Recent translational research into targeted therapy for liposarcoma
Review Article

Recent translational research into targeted therapy for liposarcoma

Rashi Bharat Patel1,2, Ting Li2,3, Zhichao Liao2,3, Jivani Aakash Jaldeepbhai1,2, H. A. Pavanika N. V. Perera1,2, Sujani Kaushalya Muthukuda1,2, Dholiya Hardeep Dhirubhai1,2, Vaibhav Singh1,2, Xiaoling Du4, Jilong Yang1,2,3

1International Medical School, Tianjin Medical University, Tianjin 300061, China; 2Department of Bone and Soft Tissue Tumor, 3National Clinical Research Center for Cancer, Tianjin Medical University Cancer Institute & Hospital, Tianjin 300060, China; 4Department of Diagnostics, Tianjin Medical University, Tianjin 300061, China

Contributions: (I) Conception and design: J Yang; (II) Administrative support: J Yang, T Li; (III) Provision of study materials or patients: None; (IV) Collection and assembly of data: None; (V) Data analysis and interpretation: None; (VI) Manuscript writing: All authors; (IV) Final approval of manuscript: All authors.

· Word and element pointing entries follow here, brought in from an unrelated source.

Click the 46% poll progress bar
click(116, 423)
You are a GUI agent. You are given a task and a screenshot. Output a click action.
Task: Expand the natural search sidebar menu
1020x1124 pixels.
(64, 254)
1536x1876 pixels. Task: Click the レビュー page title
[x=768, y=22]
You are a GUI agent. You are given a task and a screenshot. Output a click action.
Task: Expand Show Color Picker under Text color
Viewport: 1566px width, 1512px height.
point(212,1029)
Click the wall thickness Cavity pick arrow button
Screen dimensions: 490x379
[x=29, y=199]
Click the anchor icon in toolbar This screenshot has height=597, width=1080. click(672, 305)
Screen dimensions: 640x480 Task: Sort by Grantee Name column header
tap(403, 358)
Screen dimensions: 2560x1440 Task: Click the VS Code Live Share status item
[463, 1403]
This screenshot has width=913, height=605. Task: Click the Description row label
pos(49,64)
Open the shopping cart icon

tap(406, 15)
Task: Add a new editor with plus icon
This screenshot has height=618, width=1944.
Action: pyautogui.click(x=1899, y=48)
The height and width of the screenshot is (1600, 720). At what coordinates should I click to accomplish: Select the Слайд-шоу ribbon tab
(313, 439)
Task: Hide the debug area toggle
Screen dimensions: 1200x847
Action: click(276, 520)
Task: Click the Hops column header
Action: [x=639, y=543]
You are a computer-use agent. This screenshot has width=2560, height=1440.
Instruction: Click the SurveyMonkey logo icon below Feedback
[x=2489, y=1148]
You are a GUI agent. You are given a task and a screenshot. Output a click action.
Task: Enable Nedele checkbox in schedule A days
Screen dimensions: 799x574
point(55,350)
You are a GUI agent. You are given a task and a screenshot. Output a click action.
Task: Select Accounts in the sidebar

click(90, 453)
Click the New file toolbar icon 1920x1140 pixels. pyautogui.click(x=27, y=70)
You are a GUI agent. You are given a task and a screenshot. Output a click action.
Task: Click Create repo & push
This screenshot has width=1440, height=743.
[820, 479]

Correspondence to: Dr. Jilong Yang. Department of Bone and Soft Tissue Tumor, Tianjin Medical University Cancer Institute & Hospital, Tianjin 300061, China. Email:

Abstract: Liposarcomas (LPS) are among the most common soft tissue sarcomas, originating from adipocytes. Treatment for LPS typically involves surgical resection and radiation therapy, while the use of conventional cytotoxic chemotherapy for unresectable or metastatic LPS remains controversial. This review summarizes the results of recent translational research and trials of novel therapies targeting various genetic and molecular aberrations in different subtypes of LPS. Genetic aberrations such as the 12q13-15 amplicon, genetic amplification of MDM2, CDK4, TOP2A, PTK7, and CHEK1, point mutations in CTNNB1, CDH1, FBXW7, and EPHA1, as the fusion of FUS-DDIT3/EWSR1-DDIT3 are involved in the pathogenesis LPS and represent potential therapeutic candidates. Tyrosine kinase inhibitors targeting MET, AXL, IGF1R, EGFR, VEGFR2, PDGFR-β and Aurora kinase are effective in certain types of LPS. Abnormalities in the PI3K/Akt signaling pathway deregulation of C/EBP-α and its partner PPAR-γ, and the interaction between calreticulin (CRT) and CD47 are also promising therapeutic targets. These promising new approaches may help to supplement existing treatments for LPS.

Keywords: Leiomyosarcoma; target therapy; MDM2 amplification; FUS-CHOP fusion; FUS-DDIT3/EWSR1-DDIT3 fusion gene; trabectedin; C/EBP-α; calreticulin (CRT)

Received: 25 November 2016; Accepted: 19 February 2017; Published: 15 March 2017.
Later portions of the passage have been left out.